* Task
Scan the lines below; pull out those with "computer".

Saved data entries

_____

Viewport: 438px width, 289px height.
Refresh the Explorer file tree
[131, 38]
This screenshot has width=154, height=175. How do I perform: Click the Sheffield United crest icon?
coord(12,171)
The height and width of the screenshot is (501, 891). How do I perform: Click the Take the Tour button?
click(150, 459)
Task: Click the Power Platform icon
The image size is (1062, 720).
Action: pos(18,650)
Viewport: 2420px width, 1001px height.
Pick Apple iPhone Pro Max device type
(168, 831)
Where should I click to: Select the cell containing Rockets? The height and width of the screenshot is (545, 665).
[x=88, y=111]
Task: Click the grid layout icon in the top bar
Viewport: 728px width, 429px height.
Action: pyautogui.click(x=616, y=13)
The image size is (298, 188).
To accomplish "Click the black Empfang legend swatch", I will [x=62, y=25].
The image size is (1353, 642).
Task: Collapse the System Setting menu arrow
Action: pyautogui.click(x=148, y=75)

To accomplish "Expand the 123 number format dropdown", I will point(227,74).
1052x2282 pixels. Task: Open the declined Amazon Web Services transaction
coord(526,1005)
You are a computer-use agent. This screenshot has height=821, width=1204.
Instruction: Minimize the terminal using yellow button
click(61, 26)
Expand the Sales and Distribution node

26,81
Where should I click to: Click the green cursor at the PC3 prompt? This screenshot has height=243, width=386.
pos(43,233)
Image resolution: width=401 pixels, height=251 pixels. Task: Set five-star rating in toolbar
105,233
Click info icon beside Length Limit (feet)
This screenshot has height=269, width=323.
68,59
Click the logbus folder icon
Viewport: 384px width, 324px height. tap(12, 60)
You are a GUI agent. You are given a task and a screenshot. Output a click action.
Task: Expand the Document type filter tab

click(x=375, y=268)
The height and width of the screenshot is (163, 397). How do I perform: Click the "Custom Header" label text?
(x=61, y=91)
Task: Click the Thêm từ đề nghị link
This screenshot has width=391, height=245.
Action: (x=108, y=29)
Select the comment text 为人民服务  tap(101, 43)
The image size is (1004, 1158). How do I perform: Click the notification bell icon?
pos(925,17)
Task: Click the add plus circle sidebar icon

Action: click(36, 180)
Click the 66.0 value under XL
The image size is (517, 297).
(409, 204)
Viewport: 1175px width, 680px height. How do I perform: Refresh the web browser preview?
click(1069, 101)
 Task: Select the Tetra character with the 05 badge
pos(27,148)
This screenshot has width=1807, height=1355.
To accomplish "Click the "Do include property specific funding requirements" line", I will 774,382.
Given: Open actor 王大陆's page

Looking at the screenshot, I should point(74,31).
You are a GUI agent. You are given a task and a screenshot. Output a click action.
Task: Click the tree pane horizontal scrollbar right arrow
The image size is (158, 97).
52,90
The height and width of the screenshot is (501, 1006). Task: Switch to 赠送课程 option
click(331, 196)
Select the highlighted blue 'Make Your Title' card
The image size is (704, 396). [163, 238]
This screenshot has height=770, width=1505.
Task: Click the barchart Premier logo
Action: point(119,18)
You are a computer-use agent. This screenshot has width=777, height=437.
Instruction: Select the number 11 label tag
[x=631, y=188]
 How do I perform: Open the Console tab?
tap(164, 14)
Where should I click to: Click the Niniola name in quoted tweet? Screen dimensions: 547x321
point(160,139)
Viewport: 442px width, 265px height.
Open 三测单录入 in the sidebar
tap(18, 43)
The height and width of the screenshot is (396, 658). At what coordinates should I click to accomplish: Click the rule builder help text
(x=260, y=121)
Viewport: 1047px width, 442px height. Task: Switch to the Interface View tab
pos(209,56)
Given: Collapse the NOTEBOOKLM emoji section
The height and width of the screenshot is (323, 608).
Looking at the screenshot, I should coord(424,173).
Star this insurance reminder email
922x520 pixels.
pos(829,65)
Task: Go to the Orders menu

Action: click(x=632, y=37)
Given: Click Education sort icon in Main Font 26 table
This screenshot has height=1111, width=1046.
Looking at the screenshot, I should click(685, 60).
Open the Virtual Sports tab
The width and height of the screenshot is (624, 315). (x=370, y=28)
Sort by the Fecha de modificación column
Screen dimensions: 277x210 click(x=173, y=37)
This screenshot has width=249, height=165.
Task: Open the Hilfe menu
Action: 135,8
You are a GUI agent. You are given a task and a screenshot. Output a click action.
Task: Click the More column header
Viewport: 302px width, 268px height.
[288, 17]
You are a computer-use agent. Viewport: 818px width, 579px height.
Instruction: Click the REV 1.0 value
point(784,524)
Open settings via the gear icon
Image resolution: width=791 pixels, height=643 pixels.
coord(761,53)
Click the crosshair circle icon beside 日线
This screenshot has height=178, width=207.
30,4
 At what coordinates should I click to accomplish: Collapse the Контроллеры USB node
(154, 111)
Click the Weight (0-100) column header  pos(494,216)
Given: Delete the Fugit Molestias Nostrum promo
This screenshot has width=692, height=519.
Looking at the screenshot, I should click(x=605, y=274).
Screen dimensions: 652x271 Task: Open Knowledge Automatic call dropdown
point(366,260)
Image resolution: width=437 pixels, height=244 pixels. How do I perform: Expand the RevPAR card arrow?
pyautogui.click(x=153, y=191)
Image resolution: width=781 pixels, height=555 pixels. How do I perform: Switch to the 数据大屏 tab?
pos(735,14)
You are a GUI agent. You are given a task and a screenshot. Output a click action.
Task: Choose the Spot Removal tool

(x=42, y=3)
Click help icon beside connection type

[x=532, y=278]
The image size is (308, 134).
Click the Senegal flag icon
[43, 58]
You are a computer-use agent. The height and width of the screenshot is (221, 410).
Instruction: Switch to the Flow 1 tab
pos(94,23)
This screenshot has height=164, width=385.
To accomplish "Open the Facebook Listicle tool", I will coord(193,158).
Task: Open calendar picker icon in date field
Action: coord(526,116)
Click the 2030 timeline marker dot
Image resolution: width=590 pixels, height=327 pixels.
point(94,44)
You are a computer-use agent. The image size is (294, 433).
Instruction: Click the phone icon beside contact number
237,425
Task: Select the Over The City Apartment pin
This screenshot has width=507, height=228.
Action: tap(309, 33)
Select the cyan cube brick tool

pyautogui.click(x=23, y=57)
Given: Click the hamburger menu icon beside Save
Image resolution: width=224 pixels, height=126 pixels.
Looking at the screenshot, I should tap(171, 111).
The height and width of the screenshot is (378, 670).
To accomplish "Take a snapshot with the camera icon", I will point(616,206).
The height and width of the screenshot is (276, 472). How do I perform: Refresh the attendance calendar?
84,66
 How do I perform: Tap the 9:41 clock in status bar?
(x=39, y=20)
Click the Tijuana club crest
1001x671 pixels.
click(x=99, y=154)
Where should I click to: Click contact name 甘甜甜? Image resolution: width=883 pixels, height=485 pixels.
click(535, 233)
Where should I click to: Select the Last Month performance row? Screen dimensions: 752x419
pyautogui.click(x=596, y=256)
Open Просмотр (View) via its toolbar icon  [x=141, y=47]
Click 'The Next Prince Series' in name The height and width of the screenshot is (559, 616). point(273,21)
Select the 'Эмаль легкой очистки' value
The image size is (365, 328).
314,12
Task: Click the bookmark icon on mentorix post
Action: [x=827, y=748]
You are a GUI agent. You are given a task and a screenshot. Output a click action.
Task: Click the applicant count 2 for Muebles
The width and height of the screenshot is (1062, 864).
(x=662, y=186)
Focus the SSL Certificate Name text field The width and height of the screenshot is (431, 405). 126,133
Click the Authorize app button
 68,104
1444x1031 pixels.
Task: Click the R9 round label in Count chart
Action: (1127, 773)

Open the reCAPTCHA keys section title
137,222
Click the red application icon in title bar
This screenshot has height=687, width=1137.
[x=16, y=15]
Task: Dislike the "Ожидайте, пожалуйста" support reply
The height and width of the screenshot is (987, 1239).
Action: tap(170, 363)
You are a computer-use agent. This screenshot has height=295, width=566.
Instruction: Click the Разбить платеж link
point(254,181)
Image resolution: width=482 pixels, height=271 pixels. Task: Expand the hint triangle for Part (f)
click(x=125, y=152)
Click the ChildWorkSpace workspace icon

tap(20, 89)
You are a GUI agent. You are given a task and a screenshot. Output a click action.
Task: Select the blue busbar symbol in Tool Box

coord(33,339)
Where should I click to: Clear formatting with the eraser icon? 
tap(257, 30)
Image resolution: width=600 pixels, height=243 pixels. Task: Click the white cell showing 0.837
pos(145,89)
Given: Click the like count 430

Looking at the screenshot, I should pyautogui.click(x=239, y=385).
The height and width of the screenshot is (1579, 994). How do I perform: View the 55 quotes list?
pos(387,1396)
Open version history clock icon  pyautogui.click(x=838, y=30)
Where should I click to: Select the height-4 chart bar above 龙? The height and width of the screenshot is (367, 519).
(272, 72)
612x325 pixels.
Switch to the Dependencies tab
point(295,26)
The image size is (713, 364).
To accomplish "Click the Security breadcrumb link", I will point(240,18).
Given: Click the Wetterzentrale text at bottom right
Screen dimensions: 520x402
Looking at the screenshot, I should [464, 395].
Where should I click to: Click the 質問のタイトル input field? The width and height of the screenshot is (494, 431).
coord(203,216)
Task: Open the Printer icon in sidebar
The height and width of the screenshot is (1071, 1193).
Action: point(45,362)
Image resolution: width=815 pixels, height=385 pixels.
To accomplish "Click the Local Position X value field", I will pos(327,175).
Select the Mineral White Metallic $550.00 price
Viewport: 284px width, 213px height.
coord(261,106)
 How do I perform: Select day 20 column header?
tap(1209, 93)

_____

* Result of the task
You are a computer-use agent. This screenshot has height=821, width=1204.
You are a computer-use agent. This screenshot has width=777, height=437.
You are a computer-use agent. Viewport: 818px width, 579px height.
You are a computer-use agent. The height and width of the screenshot is (221, 410).
You are a computer-use agent. The image size is (294, 433).
You are a computer-use agent. This screenshot has height=295, width=566.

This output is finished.